TASK GOAL
Look for the word "computer" in the records, and copy each line where it appears.

INPUT RECORDS

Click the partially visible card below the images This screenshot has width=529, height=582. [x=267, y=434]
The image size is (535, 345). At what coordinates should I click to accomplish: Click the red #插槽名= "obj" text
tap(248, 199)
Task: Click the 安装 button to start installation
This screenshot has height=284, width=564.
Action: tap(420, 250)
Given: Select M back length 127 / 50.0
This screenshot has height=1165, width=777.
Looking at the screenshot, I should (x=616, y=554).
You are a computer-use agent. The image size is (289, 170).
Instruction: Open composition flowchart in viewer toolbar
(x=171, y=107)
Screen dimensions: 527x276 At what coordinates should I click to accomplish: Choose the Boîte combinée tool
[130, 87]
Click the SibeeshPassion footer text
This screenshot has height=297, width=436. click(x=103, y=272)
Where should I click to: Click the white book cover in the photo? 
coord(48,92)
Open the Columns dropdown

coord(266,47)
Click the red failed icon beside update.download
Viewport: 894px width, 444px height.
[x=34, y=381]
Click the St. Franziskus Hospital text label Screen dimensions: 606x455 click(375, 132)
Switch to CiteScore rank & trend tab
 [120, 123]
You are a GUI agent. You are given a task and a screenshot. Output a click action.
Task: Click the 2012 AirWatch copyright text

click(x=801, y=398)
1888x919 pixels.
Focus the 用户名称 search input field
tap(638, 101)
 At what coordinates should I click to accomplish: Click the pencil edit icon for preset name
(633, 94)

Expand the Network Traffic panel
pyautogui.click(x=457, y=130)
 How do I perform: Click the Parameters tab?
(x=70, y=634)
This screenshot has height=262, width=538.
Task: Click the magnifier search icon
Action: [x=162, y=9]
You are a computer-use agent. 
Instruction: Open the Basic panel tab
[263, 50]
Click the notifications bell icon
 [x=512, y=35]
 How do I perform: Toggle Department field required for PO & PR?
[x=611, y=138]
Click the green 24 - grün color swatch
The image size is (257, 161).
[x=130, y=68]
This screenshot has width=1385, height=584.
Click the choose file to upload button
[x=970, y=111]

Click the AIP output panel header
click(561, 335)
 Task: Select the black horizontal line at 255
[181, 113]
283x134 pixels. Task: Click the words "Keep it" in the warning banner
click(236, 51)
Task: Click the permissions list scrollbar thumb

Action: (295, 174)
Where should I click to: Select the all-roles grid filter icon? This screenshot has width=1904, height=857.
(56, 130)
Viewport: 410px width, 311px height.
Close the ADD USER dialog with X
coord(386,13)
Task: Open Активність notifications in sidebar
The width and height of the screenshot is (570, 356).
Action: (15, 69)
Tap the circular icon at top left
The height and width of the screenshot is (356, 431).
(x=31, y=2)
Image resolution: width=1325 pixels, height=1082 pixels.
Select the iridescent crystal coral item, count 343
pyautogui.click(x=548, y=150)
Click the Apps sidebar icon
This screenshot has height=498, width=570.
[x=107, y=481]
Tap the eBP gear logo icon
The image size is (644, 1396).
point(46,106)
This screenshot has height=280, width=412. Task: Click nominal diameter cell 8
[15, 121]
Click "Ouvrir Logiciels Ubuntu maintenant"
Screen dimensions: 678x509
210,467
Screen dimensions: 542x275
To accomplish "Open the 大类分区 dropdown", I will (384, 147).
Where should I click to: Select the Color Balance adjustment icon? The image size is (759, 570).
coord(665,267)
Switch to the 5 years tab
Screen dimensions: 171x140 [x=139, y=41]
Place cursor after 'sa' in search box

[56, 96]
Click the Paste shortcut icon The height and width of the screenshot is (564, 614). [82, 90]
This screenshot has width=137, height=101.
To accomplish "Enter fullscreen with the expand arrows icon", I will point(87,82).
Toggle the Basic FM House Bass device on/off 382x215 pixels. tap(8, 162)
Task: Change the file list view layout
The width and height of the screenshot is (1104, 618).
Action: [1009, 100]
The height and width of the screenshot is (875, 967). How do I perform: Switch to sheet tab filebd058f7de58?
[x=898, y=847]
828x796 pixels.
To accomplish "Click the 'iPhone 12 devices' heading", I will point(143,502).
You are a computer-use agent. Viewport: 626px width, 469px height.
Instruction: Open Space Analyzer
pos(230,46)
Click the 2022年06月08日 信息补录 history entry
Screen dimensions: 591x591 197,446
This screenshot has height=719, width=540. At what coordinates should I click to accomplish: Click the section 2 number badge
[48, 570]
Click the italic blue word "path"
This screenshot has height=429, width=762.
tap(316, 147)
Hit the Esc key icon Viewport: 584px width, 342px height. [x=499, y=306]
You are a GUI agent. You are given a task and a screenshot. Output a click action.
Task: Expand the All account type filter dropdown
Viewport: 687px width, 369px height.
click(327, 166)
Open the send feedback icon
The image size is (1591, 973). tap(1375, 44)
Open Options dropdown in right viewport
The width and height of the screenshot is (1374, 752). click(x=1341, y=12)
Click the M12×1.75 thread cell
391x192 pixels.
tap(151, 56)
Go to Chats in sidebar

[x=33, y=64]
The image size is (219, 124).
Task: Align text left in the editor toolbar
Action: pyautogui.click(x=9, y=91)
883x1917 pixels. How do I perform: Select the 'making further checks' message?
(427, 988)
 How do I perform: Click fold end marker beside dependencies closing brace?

EXERCISE OUTPUT
You are a computer-use agent. The image size is (289, 170).
You are a computer-use agent. 
You are a computer-use agent. Viewport: 626px width, 469px height.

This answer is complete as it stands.